::: Data provided :::
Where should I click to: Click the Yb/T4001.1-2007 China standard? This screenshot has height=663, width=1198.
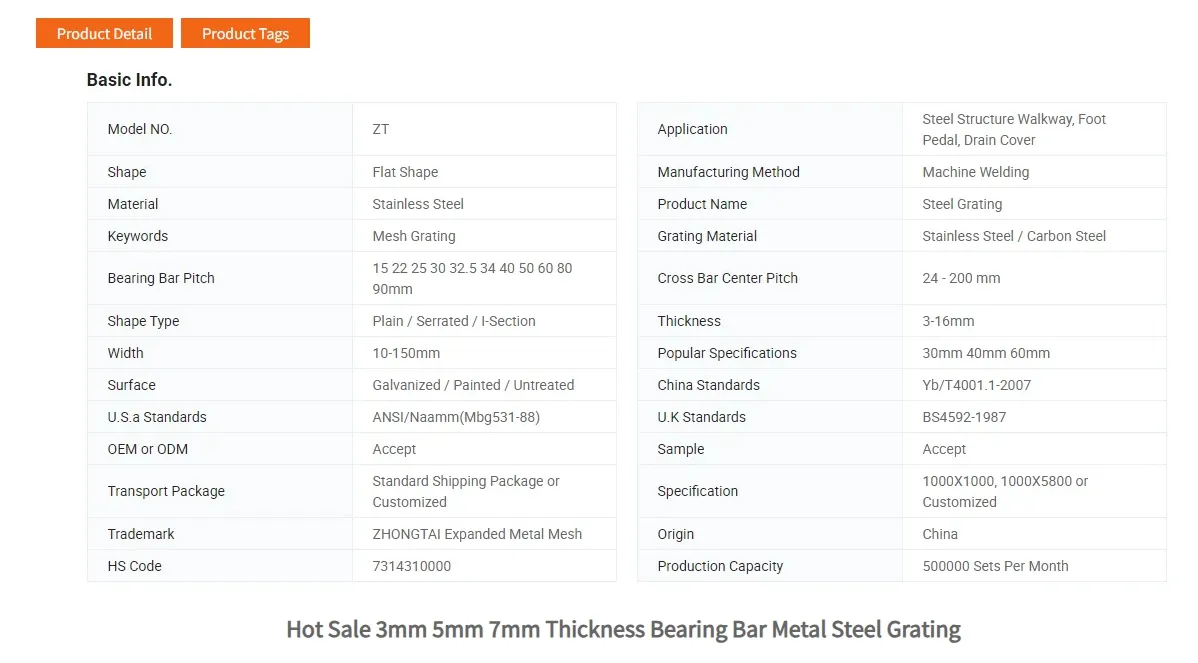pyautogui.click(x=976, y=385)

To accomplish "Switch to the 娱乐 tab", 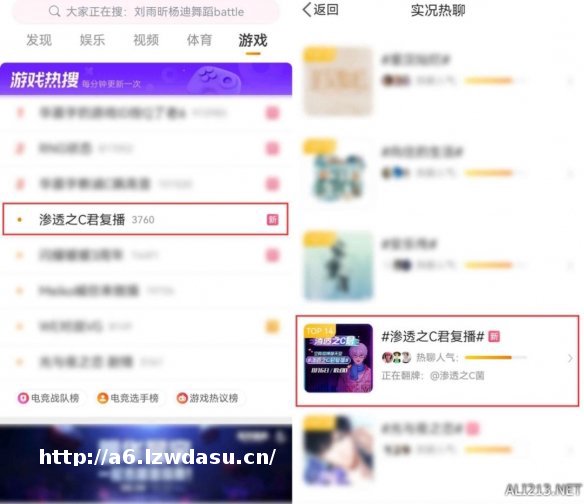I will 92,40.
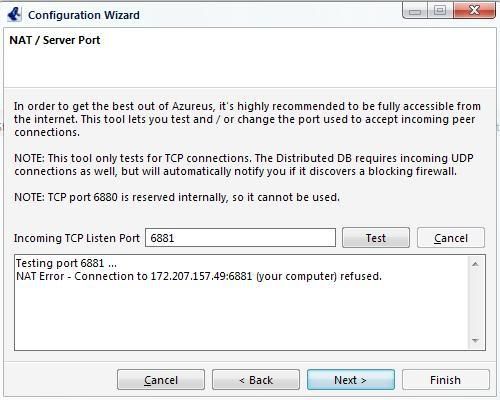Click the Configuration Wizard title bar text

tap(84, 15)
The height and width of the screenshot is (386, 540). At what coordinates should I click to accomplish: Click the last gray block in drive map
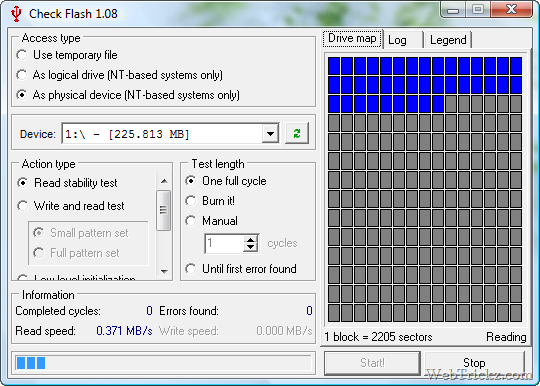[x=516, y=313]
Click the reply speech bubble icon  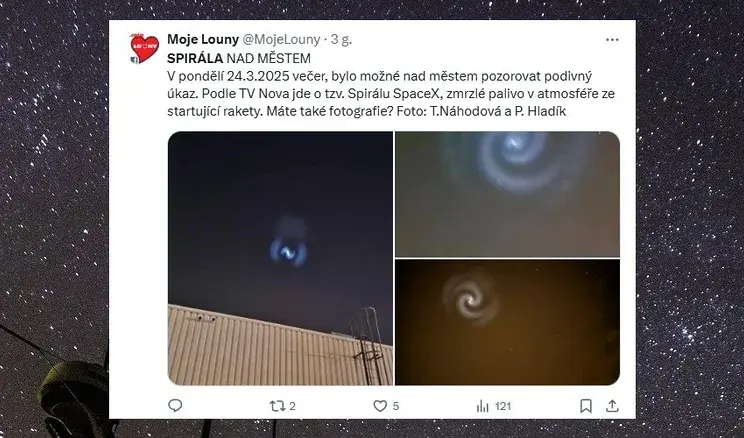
:::
**Work item**
Leave every picture out and return exactly the lines from the one holding "The height and" through the end of the records above, both ends included, and nothing more.

**Response to the task**
The height and width of the screenshot is (386, 540). At what coordinates should I click to accomplish: Click the last gray block in drive map
[x=516, y=313]
Click the reply speech bubble icon  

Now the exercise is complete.